Return the run of lines below that opens with the line containing "Accepteer [button] (1280, 2317)" and closes with the line containing "Datenschutz (564, 111)", keeping each one exact.

(Dataset entries)

============================================================

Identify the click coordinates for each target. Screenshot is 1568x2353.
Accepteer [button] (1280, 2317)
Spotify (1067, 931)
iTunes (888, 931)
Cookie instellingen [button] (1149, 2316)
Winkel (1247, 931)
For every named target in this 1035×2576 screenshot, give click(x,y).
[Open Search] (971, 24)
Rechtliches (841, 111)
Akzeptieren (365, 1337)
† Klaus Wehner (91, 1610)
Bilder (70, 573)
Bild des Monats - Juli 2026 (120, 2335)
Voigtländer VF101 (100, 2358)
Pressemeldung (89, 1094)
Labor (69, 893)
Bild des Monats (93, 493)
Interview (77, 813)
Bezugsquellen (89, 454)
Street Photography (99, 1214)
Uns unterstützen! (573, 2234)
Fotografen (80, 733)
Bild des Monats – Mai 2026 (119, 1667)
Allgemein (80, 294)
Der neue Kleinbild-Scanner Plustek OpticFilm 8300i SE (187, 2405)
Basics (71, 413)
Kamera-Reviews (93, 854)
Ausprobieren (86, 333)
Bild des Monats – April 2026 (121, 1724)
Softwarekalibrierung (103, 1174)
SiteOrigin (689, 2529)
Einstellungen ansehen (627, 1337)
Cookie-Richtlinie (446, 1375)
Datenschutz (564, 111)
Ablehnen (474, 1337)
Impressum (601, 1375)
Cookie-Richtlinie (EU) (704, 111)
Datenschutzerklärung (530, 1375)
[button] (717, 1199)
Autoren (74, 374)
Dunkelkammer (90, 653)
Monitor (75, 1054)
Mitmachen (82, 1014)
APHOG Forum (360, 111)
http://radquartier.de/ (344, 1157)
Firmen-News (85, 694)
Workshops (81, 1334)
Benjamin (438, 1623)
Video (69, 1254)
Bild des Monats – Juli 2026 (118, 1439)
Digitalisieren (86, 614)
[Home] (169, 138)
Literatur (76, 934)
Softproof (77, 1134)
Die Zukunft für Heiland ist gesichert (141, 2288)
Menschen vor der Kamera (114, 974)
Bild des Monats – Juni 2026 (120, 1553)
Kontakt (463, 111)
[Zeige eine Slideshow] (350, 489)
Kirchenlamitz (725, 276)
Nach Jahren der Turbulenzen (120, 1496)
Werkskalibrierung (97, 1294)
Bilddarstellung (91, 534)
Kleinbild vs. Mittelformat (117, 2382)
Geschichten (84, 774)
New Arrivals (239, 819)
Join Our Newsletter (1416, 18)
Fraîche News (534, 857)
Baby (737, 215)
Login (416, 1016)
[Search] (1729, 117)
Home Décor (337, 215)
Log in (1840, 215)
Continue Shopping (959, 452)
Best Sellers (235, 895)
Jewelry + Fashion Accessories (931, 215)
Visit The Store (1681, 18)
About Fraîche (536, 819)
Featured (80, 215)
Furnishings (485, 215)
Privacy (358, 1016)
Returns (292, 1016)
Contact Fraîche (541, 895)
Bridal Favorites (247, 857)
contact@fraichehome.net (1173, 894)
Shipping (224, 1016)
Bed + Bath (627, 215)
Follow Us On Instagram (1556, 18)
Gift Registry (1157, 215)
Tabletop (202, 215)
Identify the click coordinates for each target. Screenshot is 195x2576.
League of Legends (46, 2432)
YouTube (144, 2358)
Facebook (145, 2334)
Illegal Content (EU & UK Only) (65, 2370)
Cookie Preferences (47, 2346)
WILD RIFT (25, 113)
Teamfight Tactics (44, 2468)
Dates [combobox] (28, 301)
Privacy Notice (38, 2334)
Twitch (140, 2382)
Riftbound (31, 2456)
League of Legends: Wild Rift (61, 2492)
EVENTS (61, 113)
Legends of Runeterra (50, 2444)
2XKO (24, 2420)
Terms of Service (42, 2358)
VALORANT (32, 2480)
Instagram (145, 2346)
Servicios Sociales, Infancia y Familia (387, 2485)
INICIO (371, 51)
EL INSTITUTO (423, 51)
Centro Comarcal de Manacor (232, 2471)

============================================================

● **Task solution**:
Accepteer [button] (1280, 2317)
Spotify (1067, 931)
iTunes (888, 931)
Cookie instellingen [button] (1149, 2316)
Winkel (1247, 931)
For every named target in this 1035×2576 screenshot, give click(x,y).
[Open Search] (971, 24)
Rechtliches (841, 111)
Akzeptieren (365, 1337)
† Klaus Wehner (91, 1610)
Bilder (70, 573)
Bild des Monats - Juli 2026 (120, 2335)
Voigtländer VF101 (100, 2358)
Pressemeldung (89, 1094)
Labor (69, 893)
Bild des Monats (93, 493)
Interview (77, 813)
Bezugsquellen (89, 454)
Street Photography (99, 1214)
Uns unterstützen! (573, 2234)
Fotografen (80, 733)
Bild des Monats – Mai 2026 (119, 1667)
Allgemein (80, 294)
Der neue Kleinbild-Scanner Plustek OpticFilm 8300i SE (187, 2405)
Basics (71, 413)
Kamera-Reviews (93, 854)
Ausprobieren (86, 333)
Bild des Monats – April 2026 (121, 1724)
Softwarekalibrierung (103, 1174)
SiteOrigin (689, 2529)
Einstellungen ansehen (627, 1337)
Cookie-Richtlinie (446, 1375)
Datenschutz (564, 111)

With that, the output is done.